EXCERPT:
'''
The Ninth Circuit did, however, overturn the district court's decision that Google's thumbnail images were unauthorized and infringing copies of Perfect 10's original images. Google claimed that these images constituted fair use, and the circuit court agreed. This was because they were "highly transformative." The court did not define what size a thumbnail should be but the examples the court cited was only 3% of the size of the original images. Most other major sites use a size not longer than 150 pixels on the long side. Specifically, the court ruled that Google transformed the images from a use of entertainment and artistic expression to one of retrieving information, citing the precedent Kelly v. Arriba Soft Corporation. The court reached this conclusion despite the fact that Perfect 10 was attempting to market thumbnail images for cell phones, with the court quipping that the "potential harm to Perfect 10's market remains hypothetical."

The court pointed out that Google made available to the public the new and highly beneficial function of "improving access to [pictorial] information on the Internet." This had the effect of recognizing that "search engine technology provides an astoundingly valuable public benefit, which should not be jeopardized just because it might be used in a way that could affect somebody's sales."

Google also raised a Digital Millennium Copyright Act (DMCA) safe harbor defense in respect to the issue of hyperlinks, which Perfect 10 contested. However, the court did not reach an opinion on this matter as it found that Perfect 10 was unlikely to succeed on the matters of contributory and vicarious liability because of the other arguments.
'''
Collection entries:
'''
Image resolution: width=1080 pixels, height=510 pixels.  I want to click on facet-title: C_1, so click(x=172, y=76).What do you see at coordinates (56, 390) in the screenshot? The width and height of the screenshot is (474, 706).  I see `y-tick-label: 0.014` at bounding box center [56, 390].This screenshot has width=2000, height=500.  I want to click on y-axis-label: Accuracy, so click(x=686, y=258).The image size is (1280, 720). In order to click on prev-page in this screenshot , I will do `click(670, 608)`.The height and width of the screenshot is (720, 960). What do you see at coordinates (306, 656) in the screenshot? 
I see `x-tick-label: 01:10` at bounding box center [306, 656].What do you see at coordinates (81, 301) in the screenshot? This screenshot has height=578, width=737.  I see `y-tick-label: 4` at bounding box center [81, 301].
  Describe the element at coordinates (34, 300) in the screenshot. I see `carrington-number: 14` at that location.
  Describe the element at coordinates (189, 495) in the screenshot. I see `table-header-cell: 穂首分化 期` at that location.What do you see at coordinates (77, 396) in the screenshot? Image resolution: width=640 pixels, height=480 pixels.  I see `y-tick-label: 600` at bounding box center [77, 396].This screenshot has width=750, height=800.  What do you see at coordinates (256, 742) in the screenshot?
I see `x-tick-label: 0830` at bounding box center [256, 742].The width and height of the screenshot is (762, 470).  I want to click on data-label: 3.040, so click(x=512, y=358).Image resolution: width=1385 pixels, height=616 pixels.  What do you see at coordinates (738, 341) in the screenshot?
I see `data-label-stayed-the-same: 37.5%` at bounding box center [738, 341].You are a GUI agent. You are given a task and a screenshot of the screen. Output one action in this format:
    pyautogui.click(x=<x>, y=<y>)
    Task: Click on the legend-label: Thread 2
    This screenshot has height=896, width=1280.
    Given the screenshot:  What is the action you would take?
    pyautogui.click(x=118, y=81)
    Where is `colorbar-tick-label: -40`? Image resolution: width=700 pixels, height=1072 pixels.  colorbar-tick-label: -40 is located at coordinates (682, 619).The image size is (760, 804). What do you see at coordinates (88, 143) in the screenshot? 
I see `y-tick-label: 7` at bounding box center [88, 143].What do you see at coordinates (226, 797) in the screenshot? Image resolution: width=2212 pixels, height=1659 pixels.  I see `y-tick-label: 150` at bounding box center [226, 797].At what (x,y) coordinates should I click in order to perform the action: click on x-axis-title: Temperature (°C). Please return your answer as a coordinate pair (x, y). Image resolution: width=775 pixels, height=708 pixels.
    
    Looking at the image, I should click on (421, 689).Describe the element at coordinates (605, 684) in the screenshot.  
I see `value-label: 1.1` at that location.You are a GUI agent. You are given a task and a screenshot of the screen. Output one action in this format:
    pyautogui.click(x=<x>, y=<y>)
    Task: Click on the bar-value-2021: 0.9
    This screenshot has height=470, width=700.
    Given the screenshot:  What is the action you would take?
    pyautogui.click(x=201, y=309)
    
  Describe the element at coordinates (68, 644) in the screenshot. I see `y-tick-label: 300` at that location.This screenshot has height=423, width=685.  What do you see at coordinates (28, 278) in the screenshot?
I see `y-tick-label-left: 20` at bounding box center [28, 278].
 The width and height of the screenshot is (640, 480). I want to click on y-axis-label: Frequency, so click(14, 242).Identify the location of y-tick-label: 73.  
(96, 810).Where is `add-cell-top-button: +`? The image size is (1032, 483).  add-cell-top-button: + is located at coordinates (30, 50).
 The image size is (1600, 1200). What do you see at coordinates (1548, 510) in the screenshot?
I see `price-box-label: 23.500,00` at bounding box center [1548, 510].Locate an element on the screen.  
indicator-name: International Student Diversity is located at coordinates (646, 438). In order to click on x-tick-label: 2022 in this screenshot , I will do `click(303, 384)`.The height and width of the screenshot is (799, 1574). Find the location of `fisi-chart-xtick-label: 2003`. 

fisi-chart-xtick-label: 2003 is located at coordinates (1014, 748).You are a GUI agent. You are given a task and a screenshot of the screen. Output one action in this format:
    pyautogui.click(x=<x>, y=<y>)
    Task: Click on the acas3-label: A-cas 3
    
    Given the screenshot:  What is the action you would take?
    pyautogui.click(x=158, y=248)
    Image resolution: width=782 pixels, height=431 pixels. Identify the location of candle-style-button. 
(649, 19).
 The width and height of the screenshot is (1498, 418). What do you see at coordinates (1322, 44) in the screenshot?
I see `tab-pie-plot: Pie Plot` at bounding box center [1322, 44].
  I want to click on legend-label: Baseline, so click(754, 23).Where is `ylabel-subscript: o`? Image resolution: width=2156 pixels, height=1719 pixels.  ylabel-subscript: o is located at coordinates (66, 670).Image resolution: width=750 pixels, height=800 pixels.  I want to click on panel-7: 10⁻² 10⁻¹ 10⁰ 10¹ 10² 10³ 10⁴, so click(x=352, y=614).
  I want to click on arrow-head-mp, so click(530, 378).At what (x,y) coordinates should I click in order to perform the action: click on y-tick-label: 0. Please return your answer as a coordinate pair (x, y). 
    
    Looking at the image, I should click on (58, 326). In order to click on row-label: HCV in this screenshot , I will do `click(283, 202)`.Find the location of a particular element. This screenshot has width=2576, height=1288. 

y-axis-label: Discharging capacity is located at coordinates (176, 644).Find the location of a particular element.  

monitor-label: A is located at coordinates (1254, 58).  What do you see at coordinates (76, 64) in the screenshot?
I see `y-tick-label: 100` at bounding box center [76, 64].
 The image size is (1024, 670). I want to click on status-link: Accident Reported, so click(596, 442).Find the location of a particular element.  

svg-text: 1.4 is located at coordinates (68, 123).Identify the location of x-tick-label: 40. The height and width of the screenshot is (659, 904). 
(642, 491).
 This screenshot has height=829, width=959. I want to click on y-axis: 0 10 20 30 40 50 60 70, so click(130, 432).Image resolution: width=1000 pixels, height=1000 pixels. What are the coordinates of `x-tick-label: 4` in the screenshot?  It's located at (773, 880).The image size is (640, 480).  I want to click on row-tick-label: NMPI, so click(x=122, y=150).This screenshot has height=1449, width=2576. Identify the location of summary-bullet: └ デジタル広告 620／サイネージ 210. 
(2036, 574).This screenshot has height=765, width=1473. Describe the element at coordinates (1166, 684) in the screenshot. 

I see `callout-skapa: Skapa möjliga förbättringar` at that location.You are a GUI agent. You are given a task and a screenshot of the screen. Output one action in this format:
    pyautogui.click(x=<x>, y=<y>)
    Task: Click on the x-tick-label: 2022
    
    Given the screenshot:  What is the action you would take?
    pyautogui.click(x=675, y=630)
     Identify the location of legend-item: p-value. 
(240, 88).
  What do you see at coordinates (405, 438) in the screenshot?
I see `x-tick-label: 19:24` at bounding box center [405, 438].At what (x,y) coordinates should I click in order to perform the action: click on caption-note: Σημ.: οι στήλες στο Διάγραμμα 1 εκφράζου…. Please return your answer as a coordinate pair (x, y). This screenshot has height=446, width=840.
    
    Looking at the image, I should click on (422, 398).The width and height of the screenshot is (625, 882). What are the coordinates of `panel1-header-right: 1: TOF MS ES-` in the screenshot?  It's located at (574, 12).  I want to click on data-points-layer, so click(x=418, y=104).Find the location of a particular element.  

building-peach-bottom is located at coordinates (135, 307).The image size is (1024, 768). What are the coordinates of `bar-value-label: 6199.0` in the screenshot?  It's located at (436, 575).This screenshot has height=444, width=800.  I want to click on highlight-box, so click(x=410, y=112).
'''
DIRECTIONS:
(1) Rewrite the Perfect 10 excerpt between "Google also raised" and "the other arguments.", inclusive, switching "hyperlinks" to "inline links".
(2) For each statement, say whether the Perfect 10 excerpt agrees, answering yes or no and quoting the deciding words: (a) The circuit court accepted Google's claim that its thumbnail images were fair use. (b) The court set a specific size limit for thumbnails. (c) The court reached an opinion on Google's DMCA safe harbor defense.
(3) Continue the Perfect 10 excerpt, starting after its final sentence.
None of the collection entries are needed for this work.

RESULTS OF THE EXERCISE:
(1)
Google also raised a Digital Millennium Copyright Act (DMCA) safe harbor defense in respect to the issue of inline links, which Perfect 10 contested. However, the court did not reach an opinion on this matter as it found that Perfect 10 was unlikely to succeed on the matters of contributory and vicarious liability because of the other arguments.

(2)
(a) Yes: "Google claimed that these images constituted fair use, and the circuit court agreed."
(b) No: "The court did not define what size a thumbnail should be"
(c) No: "the court did not reach an opinion on this matter"

(3)
==Subsequent judicial split==
The Ninth Circuit reaffirmed its Perfect 10 "server test" in Hunley v. Instagram, LLC, (2023). However, the precedent has been disputed by another federal court. In Nicklen v. Mashable Inc. et al. (2021), Judge Jed Rakoff of the District Court for the Southern District of New York rejected the server test, agreeing with the argument presented by Perfect 10 that the server rule is "contrary to the text and legislative history of the Copyright Act," which "defines 'to display' as 'to show a copy of' a work, not 'to make and then show a copy of the copyrighted work'."

In Goldman v. Breitbart News Network, LLC (2018), the United States District Court for the Southern District of New York also declined to apply the server test in a case involving news websites that embedded tweets containing a copyrighted photograph of Tom Brady. The court held that the defendants could violate the photographer's public display right even though they did not store the photograph on their own servers. The ruling attracted attention from media and technology commentators because it conflicted with the approach taken in Perfect 10.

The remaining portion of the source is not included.